- [SET EXERCISE] Can you edit the Z80 cycle-timing post, starting with "I am not certain" and going on through "that 24 vs 36.", so that "LDIR" becomes "LDDR", and give that stretch back?

- [PROVIDED PASSAGE]
⟨

Quote from: Alcoholics Anonymous on 18:27, 17 August 15In spectrum z80 players, one screen byte (8 pixels) can be written in 5.5 to 10 cycles -- will any amount of streaming executable code be able to compete with that? Adding two 16-bit numbers together forfeits writing somewhere between 8 and 16 pixels.

I am not certain how many cycles the simplest Z80 instruction that would write a byte to a specified location in memory takes, but on this page there's an interesting discussion on the performance of the LDIR instruction: the claim is essentially that it consumes 21 cycles per byte moved, and that even that is a massive improvement over a naive approach with a hand-coded loop, which requires 35. Of course on the Amstrad there's the problem of cycle rounding to multiples of 4....so make that 24 vs 36.

⟩

[Some records]
⟨

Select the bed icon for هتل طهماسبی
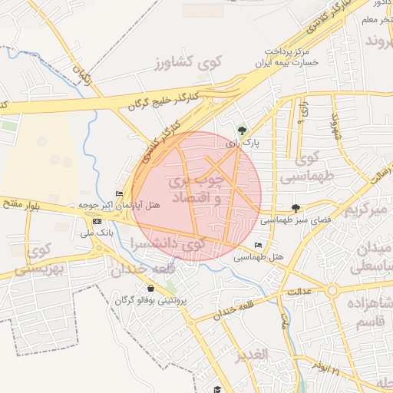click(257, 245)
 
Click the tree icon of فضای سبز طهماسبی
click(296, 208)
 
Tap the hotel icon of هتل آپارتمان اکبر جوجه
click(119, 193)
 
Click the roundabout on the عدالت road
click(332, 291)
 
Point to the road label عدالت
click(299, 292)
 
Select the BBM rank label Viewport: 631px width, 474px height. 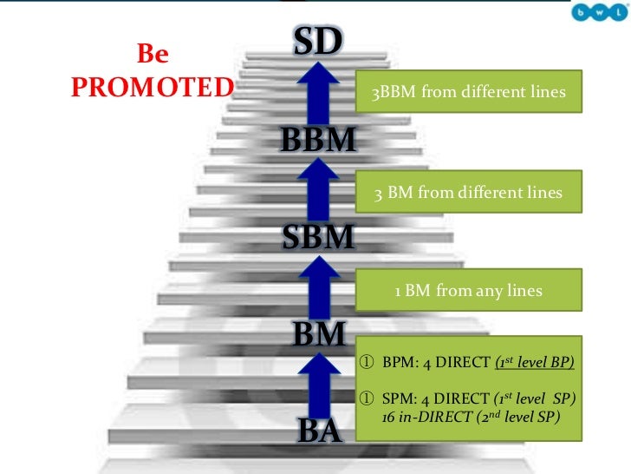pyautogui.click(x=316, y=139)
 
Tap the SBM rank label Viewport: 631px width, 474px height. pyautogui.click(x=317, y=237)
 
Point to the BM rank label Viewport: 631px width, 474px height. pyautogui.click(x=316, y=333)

⟩

- [RESPONSE]
I am not certain how many cycles the simplest Z80 instruction that would write a byte to a specified location in memory takes, but on this page there's an interesting discussion on the performance of the LDDR instruction: the claim is essentially that it consumes 21 cycles per byte moved, and that even that is a massive improvement over a naive approach with a hand-coded loop, which requires 35. Of course on the Amstrad there's the problem of cycle rounding to multiples of 4....so make that 24 vs 36.